SUPPLIED RECORDS =
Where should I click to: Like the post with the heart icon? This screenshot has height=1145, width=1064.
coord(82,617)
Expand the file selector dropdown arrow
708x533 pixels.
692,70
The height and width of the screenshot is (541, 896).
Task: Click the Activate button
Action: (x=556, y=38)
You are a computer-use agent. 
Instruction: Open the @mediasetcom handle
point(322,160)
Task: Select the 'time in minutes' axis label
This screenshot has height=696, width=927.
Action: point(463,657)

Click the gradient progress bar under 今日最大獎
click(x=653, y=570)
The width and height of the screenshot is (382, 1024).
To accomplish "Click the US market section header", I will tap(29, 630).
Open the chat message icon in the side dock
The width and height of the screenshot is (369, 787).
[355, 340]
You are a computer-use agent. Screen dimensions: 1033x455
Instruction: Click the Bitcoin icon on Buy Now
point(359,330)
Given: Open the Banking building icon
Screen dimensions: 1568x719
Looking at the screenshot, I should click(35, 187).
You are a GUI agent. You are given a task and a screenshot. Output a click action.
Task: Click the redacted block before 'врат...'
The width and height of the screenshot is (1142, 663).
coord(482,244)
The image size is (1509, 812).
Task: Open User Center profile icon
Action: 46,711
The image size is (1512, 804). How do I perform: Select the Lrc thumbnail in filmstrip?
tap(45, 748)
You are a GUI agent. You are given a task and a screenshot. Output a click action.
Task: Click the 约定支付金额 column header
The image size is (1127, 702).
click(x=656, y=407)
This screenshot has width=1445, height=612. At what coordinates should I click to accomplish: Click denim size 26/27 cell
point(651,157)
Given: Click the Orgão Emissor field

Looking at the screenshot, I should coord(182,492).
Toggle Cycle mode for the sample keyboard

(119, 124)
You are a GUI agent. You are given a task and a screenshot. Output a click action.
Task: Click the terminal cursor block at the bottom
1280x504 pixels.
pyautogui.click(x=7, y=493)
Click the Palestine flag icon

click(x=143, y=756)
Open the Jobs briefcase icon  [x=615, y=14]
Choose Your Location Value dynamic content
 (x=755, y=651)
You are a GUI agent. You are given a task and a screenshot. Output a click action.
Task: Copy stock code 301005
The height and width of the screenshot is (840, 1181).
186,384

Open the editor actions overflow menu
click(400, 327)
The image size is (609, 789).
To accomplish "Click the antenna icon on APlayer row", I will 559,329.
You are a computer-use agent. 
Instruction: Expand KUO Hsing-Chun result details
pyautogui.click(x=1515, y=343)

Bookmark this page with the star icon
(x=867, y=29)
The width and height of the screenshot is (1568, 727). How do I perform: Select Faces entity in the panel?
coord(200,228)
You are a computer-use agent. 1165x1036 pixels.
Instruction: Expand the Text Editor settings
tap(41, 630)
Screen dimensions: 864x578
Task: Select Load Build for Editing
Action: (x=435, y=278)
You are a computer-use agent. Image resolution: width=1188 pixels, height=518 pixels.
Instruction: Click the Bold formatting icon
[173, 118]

EXERCISE AIM =
Set down exactly the lines above, from the one containing "Open the Jobs" to the final line of the material, with both ends kept and no other lines.

TASK ANSWER =
Open the Jobs briefcase icon  [x=615, y=14]
Choose Your Location Value dynamic content
 (x=755, y=651)
You are a GUI agent. You are given a task and a screenshot. Output a click action.
Task: Copy stock code 301005
The height and width of the screenshot is (840, 1181).
186,384

Open the editor actions overflow menu
click(400, 327)
The image size is (609, 789).
To accomplish "Click the antenna icon on APlayer row", I will 559,329.
You are a computer-use agent. 
Instruction: Expand KUO Hsing-Chun result details
pyautogui.click(x=1515, y=343)

Bookmark this page with the star icon
(x=867, y=29)
The width and height of the screenshot is (1568, 727). How do I perform: Select Faces entity in the panel?
coord(200,228)
You are a computer-use agent. 1165x1036 pixels.
Instruction: Expand the Text Editor settings
tap(41, 630)
Screen dimensions: 864x578
Task: Select Load Build for Editing
Action: (x=435, y=278)
You are a computer-use agent. Image resolution: width=1188 pixels, height=518 pixels.
Instruction: Click the Bold formatting icon
[173, 118]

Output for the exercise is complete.